The Data Value Chain: Redefined
Snowflake’s massive IPO and what it means for the rest of us
Last month, Snowflake — a cloud data platform — posted the largest IPO in software industry history. With a valuation of $70 billion, one might think Snowflake had always been a Silicon Valley darling working on a popular data solution.
This could not be further from the truth.
In reality, Silicon Valley was enamored with Hadoop and Snowflake was seen as an outlier. A $70 billion outlier, to be precise.

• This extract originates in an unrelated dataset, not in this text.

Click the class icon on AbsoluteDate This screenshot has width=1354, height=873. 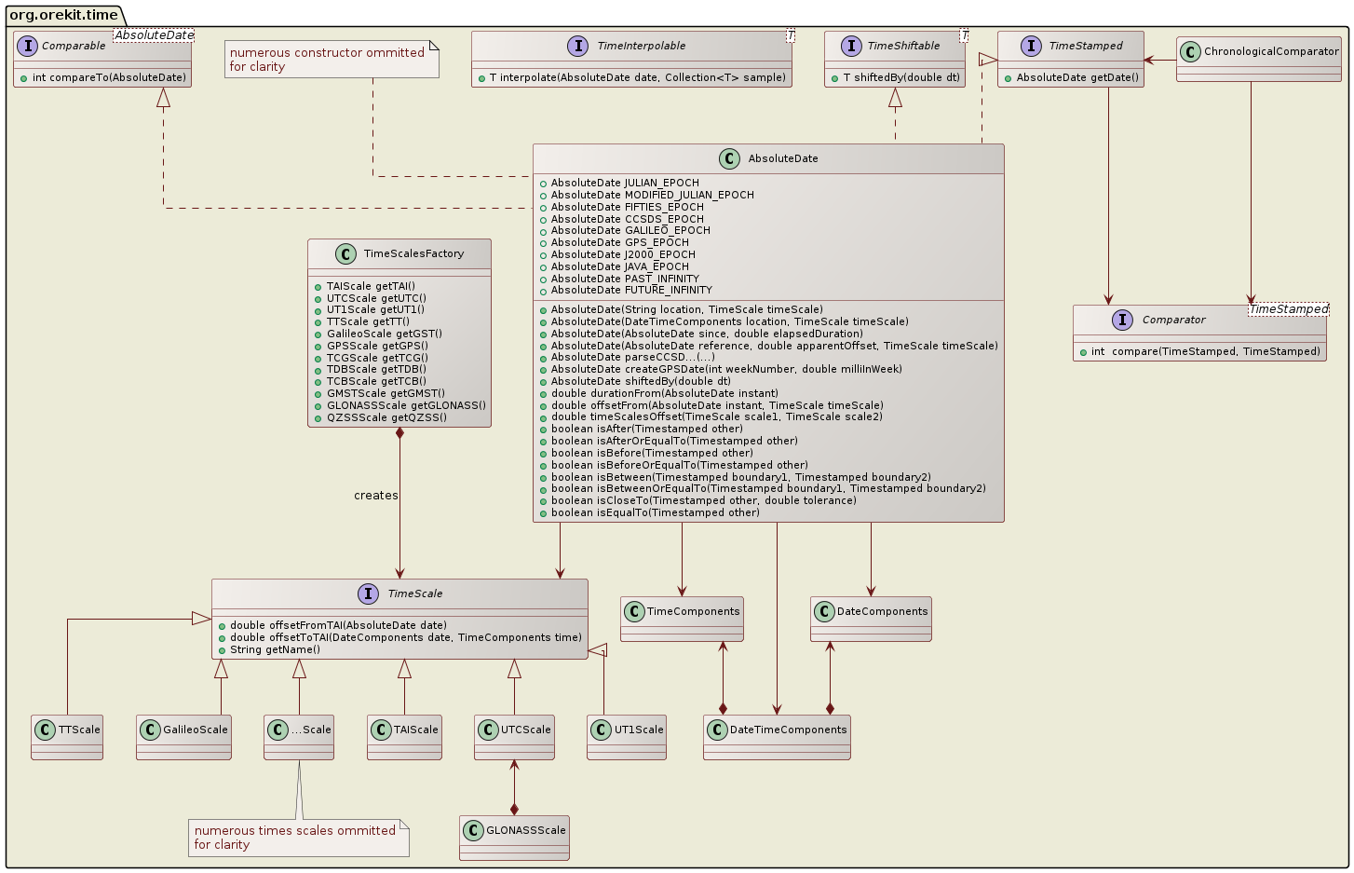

The demise of the data warehouse
Data used to be managed in expensive, slow, inaccessible SQL data warehouses. SQL systems were notorious for their lack of scalability. And even experts who understood the data domain well were predicting the end of the enterprise data warehouse as we know it. Here is an example: I build data warehouses. I understand why they’re important, I make a living from them. I also see that traditional, relational data warehouses are on the way out. Their demise is coming from a few technological advances. One of these is the ubiquitous, and growing, Hadoop.
Yes, on April 1, 2006, Apache Hadoop was unleashed upon Silicon Valley. Inspired by Google, Hadoop’s primary purpose was to improve the flexibility and scalability of data processing by splitting the process into smaller functions that run on commodity hardware.

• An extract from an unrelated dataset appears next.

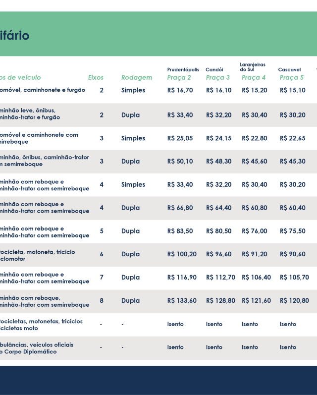
Task: Click the Laranjeiras do Sul Praça 4 header
Action: [254, 72]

Unfortunately, Hadoop was far too complex, slow, and unwieldy. Meant for unstructured data, the foundations for Hadoop usage were flawed. And so Silicon Valley floundered with Hadoop — for ten years.

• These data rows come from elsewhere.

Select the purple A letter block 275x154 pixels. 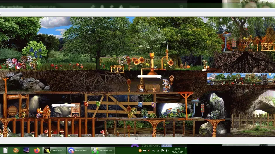click(x=153, y=105)
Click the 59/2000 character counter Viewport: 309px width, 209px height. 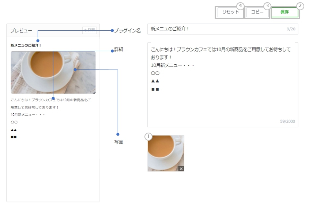click(x=287, y=122)
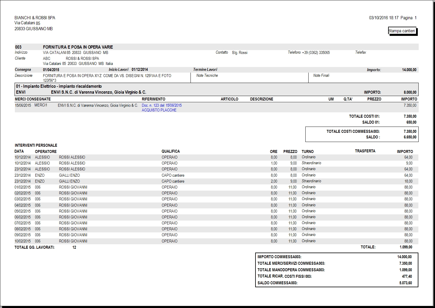This screenshot has height=308, width=435.
Task: Select the phone number +39 (0362) 335065
Action: tap(316, 52)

Hadoop: a challenging solution
Hadoop’s intent was to replace enterprise data warehouses based on SQL. Unfortunately, a technology used by Google may not be the best solution for everyone else. It’s not that others are incompetent: Google solves problems and serves use cases in a way that few companies can match.
Silicon Valley tried to make Hadoop work. The technology was extremely complicated and nearly impossible to use efficiently. Hadoop’s lack of speed was compounded by its focus on unstructured data — you had to be a “flip-flop wearing” data scientist to truly make use of it.
Over the years, I’ve discussed Hadoop with industry leaders across Silicon Valley — none of whom were able to explain how mere mortals could use the technology effectively. Unstructured datasets are very difficult to query and analyze without deep knowledge of computer science. At one point, Gartner estimated that 70% of Hadoop deployments would not achieve the goal of cost savings and revenue growth, mainly due to insufficient skills and technical integration difficulties. And seventy percent seems like an understatement.
Eventually, Hadoopers came full circle in their search for an effective end-user tool. They solved this problem by placing a SQL interface on top of Hadoop: the slow data warehouse and inaccessible database became one.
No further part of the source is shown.